My honourable colleagues I know will surely agree that this behaviour is not acceptable nor tolerable, and it needs to stop. These experiences are all too common, and they take place in workplaces of all types. An Abacus Data study on harassment and sexual violence in the workplace found that just over 10% of Canadians believe that sexual harassment is really quite common in their workplace. Another 44% said that while it is not frequent, it does happen.

The social media campaigns we have all talked about have gained so much traction over the past few months, and the headlines splashed across papers in this country week after week serve to back up the statistics I just shared. The issue is systemic, rooted in an imbalance of power that is steeped in our culture. It is everywhere around us. It is in the media, entertainment, academia, business, and politics. Most of us have followed the stories on what is taking place on both sides of the border in sport and how we have had perpetrators take advantage of that power imbalance in the realm of sport.
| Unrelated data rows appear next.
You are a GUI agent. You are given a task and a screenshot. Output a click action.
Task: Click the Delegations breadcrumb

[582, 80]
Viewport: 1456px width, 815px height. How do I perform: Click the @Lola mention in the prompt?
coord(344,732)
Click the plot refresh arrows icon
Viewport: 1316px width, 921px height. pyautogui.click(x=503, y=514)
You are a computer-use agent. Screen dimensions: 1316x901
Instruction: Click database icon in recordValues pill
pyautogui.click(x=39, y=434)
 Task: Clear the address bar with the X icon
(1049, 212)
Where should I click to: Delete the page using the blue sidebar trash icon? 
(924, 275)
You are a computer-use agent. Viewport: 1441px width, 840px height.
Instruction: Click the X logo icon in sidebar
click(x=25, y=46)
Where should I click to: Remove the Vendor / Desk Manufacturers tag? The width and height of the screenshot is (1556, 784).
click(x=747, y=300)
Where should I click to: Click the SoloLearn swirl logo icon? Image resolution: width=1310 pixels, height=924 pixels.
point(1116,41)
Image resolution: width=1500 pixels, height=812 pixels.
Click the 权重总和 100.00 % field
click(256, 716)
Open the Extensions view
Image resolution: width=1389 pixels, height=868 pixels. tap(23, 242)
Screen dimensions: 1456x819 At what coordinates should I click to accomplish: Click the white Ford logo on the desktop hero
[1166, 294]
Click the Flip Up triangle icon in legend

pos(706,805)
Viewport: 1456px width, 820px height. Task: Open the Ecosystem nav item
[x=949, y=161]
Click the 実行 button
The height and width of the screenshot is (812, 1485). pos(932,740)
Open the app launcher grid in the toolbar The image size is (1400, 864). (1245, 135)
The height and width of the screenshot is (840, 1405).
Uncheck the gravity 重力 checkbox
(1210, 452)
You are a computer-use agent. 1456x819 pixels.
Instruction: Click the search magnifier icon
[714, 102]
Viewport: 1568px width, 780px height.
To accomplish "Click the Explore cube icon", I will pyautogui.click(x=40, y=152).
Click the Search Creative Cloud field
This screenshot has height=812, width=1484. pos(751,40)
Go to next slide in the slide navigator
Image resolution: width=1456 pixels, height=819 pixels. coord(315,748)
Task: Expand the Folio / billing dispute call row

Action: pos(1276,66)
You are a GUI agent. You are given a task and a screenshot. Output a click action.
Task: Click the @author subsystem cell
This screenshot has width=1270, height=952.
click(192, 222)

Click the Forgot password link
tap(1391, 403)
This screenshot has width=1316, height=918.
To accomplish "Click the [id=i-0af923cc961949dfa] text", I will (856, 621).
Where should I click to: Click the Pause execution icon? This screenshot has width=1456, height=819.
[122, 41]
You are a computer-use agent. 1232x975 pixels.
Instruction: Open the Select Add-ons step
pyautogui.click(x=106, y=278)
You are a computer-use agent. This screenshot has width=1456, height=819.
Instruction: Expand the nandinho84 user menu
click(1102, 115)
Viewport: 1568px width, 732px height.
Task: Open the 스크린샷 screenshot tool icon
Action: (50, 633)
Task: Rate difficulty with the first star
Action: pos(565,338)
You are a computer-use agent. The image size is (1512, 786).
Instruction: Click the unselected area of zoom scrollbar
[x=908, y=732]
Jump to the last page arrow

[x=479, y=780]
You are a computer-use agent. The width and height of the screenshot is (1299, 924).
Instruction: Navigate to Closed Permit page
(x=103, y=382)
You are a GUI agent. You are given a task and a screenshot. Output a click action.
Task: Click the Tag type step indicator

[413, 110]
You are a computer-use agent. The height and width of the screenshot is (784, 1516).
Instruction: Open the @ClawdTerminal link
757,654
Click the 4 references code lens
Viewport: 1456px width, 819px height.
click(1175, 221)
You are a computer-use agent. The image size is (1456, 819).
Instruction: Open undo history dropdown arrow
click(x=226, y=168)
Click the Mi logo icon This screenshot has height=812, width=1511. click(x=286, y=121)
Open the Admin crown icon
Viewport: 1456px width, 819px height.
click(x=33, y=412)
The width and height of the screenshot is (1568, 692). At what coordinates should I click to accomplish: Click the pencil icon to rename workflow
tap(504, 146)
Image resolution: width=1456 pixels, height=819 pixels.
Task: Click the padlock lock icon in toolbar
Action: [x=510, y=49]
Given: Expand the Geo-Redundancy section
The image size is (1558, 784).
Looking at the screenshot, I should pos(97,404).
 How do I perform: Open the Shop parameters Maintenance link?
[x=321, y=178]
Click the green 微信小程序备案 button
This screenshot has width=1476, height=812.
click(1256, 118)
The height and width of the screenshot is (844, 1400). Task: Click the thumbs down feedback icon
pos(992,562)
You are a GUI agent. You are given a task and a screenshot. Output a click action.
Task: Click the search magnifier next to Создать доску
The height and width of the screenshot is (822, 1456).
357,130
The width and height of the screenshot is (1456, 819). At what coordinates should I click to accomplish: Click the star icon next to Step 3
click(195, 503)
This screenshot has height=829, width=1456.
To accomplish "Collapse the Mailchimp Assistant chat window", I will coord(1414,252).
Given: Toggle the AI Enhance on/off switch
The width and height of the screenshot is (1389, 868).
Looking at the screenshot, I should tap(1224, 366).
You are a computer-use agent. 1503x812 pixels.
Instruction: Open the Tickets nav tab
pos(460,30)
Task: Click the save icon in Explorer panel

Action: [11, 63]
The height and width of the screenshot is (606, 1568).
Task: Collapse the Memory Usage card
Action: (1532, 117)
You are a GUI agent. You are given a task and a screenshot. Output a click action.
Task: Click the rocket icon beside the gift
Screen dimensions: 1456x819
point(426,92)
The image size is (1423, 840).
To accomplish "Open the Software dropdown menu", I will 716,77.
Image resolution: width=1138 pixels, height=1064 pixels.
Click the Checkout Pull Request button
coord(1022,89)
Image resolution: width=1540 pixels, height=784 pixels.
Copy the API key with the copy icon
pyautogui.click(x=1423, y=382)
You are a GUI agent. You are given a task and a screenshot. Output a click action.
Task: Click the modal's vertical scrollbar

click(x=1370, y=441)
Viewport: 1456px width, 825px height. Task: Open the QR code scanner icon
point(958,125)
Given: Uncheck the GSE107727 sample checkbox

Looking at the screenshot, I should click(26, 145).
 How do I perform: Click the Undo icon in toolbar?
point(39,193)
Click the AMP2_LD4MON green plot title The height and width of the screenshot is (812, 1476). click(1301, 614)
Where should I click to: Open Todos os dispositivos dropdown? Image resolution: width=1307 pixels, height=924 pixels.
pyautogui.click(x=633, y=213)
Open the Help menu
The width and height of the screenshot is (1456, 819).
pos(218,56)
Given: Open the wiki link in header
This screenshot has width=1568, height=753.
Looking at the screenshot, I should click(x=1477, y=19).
With story after story, we are hearing accounts about inappropriate behaviour in the workplace, shedding a very public eye on an issue that for too long was only discussed in whispers and rumours.

The fact is that these social media campaigns, these movements, are more than just a hashtag. They are a catalyst for a much-needed cultural shift, which is good news. Perhaps it is the only good news in an otherwise bleak picture. Women and others are coming forward and saying enough is enough. This is an important first step, but what happens next?

Employers have a responsibility to ensure that their workplaces are free from harassment and sexual violence, and employees need to know that if something does happen, they can report it without fear of reprisal or fear of being shamed. They need to know that there will be some kind of resolution. The bottom line is that people need to feel safe at work.

On the subject of keeping workers safe and healthy, I would like to note that we are also strengthening compliance and enforcement mechanisms under the Canada Labour Code, as announced in budget 2017. The use of monetary penalties and the authority to publicly name violators are just some of the changes announced to increase workplace health and safety and better protect workers' rights.

To get back to the subject at hand, I am not suggesting that harassment and violence exist in every workplace or that there are not employers out there who are genuinely committed to protecting the well-being of their employees. In fact, there are many companies who have led on this. I am suggesting that it is in everyone's best interest to tackle this problem head on. It is about doing what is right for people, and it also has an impact on the economy.

Members might think that today's debate is overstating the issue and may be drawing too many conclusions, but what happens when someone experiences harassment or sexual violence at work? Eighty per cent of people do not report it. There is a victim left behind. I hate to put it so bluntly, but if they have already reported the incident or incidents and nothing has been done to resolve the situation, there are two choices left, practically speaking. They can either put up and shut up, or leave. These are not the right choices.

By working together in this House, I look forward to sending this legislation to committee.

The minister has said clearly that she is willing to look at amendments coming forward. I would hope that what comes out of that committee report will be something we can all support and certainly do a better job here on the Hill.

Canada Labour Code January 29th, 2018

Mr. Speaker, to press the member across, it was an absolutely legitimate question. She implied there was no appeal process. Clearly, there is an appeal process. Would she like to correct the record?